EVs produce no tailpipe emissions. Even when the power is generated using fossil fuels, electric vehicles usually show significant reductions in overall global carbon emissions over gasoline vehicles due to the highly carbon-intensive process of mining, pumping, refining and transporting gasoline.
Internal combustion engines are relatively inefficient at converting fuel energy to propulsion as most of the energy is wasted as heat. Electric motors are more efficient in converting stored energy into propulsion, and electric-drive vehicles do not consume energy while at rest or coasting. Additionally, regenerative braking can be used to re-capture energy during braking. Typically, conventional gasoline engines effectively use only 15 percent of the fuel-energy content to move the vehicle or to power accessories, while electric-drive vehicles have on-board efficiency of around 80 percent3.
Electric cars are not completely environmentally friendly as there can be significant issues to consider related to energy and material use in the manufacturing process. This may include energy-intensive manufacturing processes or the mining and refinement of chemicals and materials.
The average U.S. household spends nearly one-fifth of its total family expenditures on transportation, thus saving on fuel can make a big difference in the average family's budget4. Electricity is less expensive than gasoline and EVs are more efficient than gas-powered vehicles. Electric prices are also generally much more stable than gasoline prices. On a national average, it costs less than half as much to travel the same distance in an EV than a conventional vehicle. Your savings could be far more substantial if your current gas-powered vehicle gets poor mileage.

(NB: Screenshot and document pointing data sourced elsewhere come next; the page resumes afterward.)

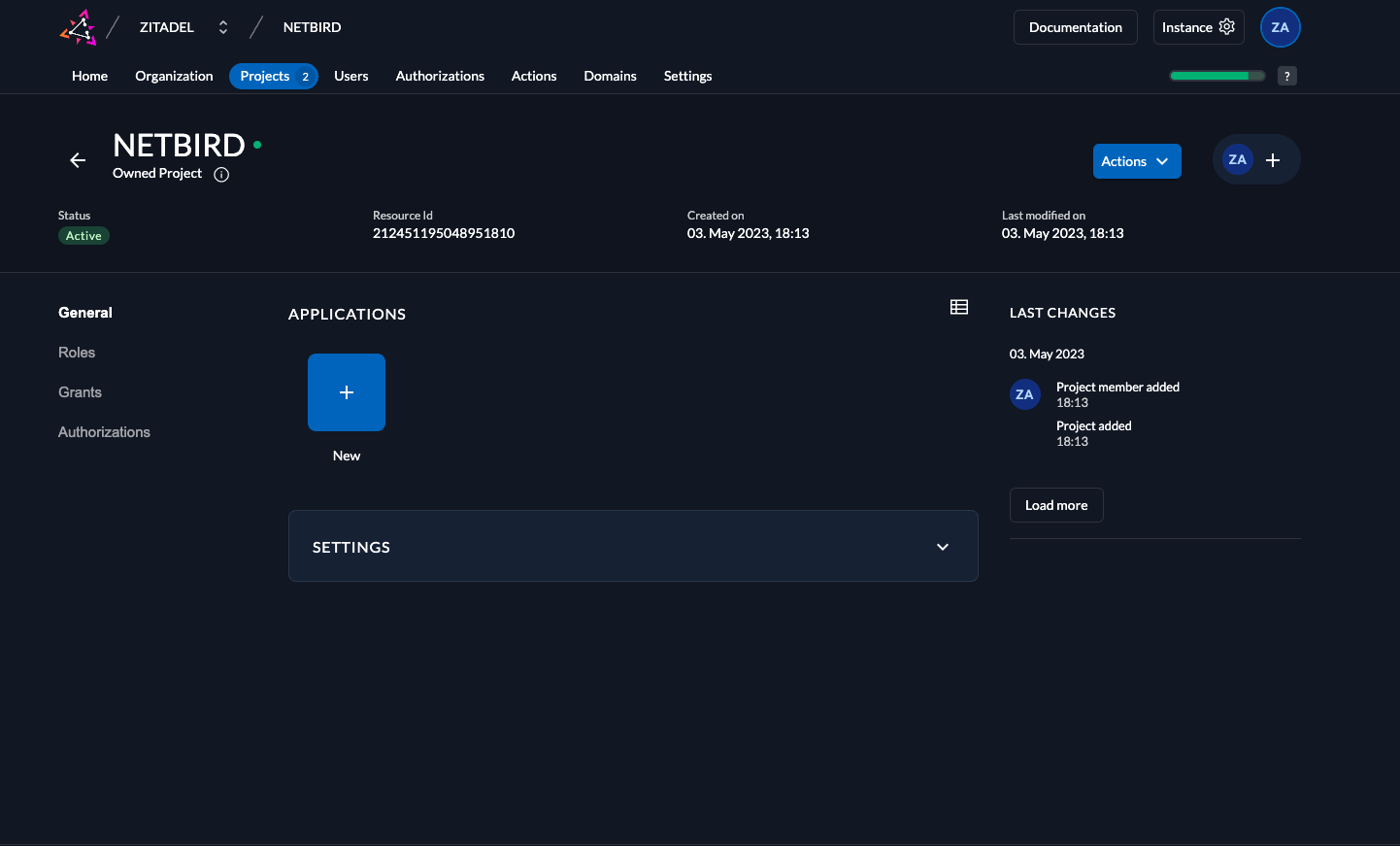Click the back arrow next to NETBIRD
This screenshot has width=1400, height=846.
(x=78, y=159)
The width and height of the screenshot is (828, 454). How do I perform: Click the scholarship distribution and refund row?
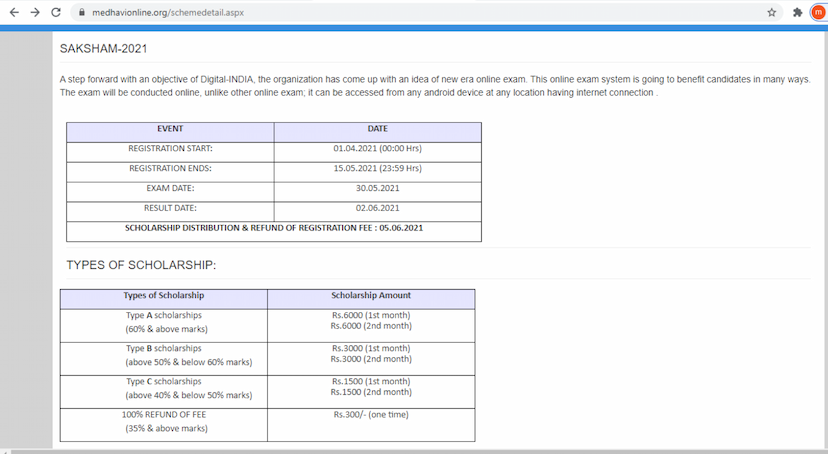(x=273, y=228)
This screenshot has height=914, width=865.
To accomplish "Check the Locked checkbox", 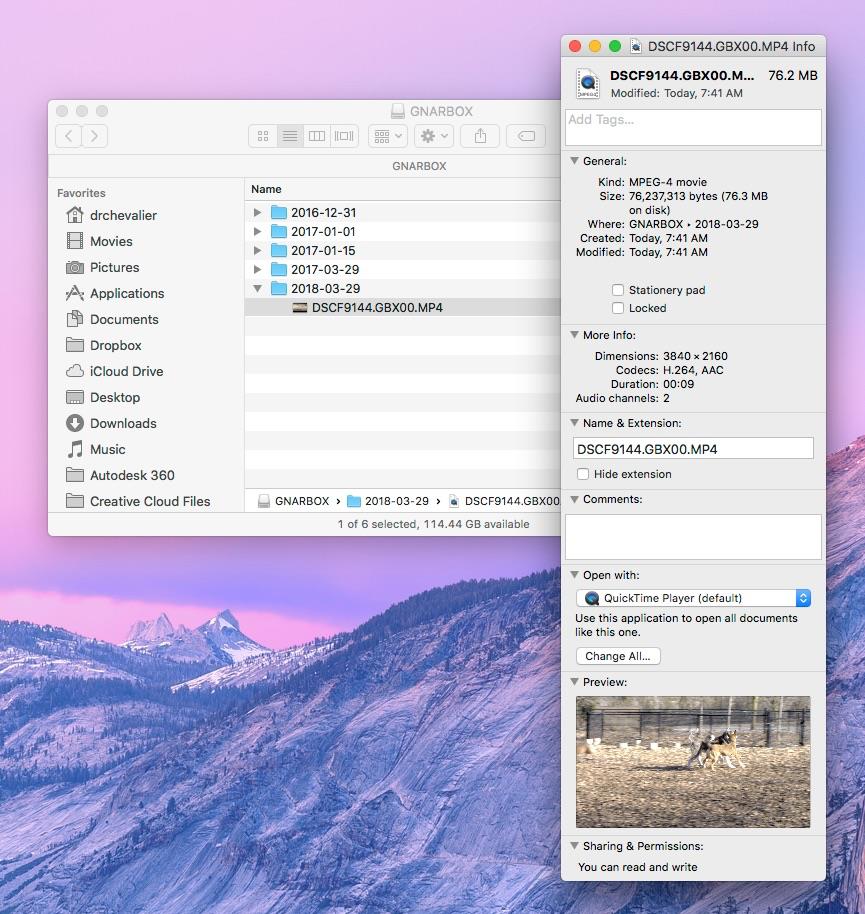I will coord(617,308).
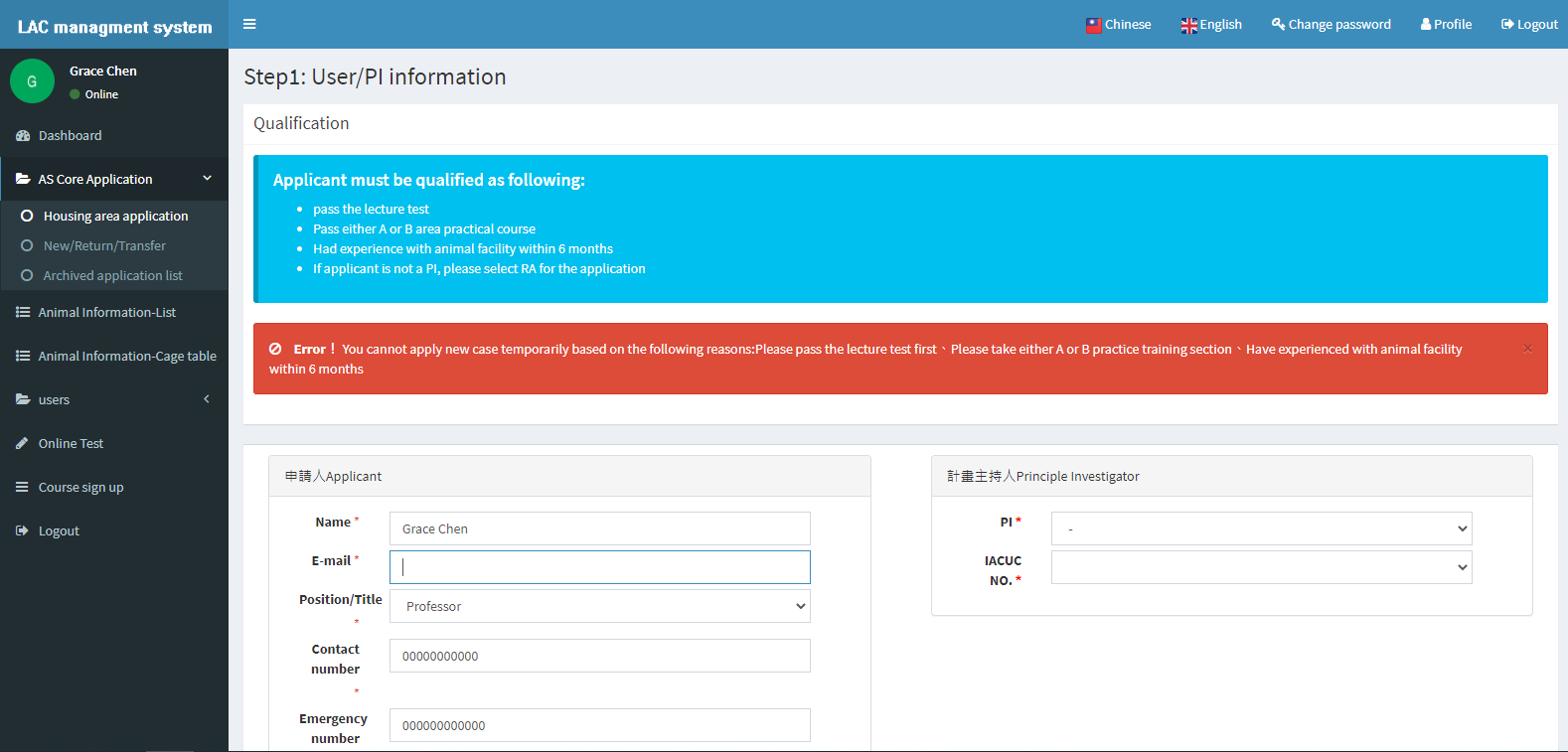The height and width of the screenshot is (752, 1568).
Task: Select Archived application list option
Action: tap(112, 275)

Battery Electric Vehicles (or BEV) require less maintenance than conventional vehicles because there are fewer fluids (like oil and transmission fluid) to change, and far fewer moving parts. EVs require minimal scheduled maintenance to their electrical systems, which can include the battery, electrical motor, and associated electronics. Because of regenerative braking, brake systems on EVs typically last longer than on conventional vehicles.
- No Oil Changes: BEVs do not require engine oil, thus there are no oil changes (normally required every 3,000 to 7,000 miles; requirements vary by automobile manufacturer)

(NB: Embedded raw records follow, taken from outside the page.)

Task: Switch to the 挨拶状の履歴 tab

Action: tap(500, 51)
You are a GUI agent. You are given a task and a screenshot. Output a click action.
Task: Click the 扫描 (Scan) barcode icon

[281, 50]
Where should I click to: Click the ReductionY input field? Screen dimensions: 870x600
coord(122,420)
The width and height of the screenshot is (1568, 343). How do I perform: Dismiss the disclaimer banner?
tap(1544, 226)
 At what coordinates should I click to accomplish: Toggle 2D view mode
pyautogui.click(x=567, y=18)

- No Spark Plugs and Wires: BEVs do not require spark plugs and wires, thus no replacements (estimated replacement at 100,000 miles on gas engine)
- No Exhaust System: BEVs do not have mufflers or catalytic converters, two components of your exhaust system that can fail and result in expensive replacements.
1 U.S. Department of Transportation, Bureau of Transportation Statistics, the Omnibus Household Survey.
2 U.S. Department of Energy – Energy Efficiency and Renewable Energy Alternative Fuels Data Center, Maintenance and Safety of Hybrid and Plug-In Electric Vehicles.
3 Shah, Saurin D. (2009), Plug-In Electric Vehicles: What Role for Washington? (1st edition). The Brookings Institution. pp. 29, 37 and 43.
4 U.S. Department of Energy – Office of Energy Efficiency and Renewable Energy, Saving on Fuel and Vehicle Costs.
These facts are provided by ChooseEV. Some numbers and statistics in this content may be estimates and subject to interpretation. Many factors must be taken into account to determine the total cost of ownership of EV and traditional gas-powered vehicles. This information is provided to give consumers a general understanding of EV concepts and opportunities. Customers should review information from EV manufacturers before making a purchase decision.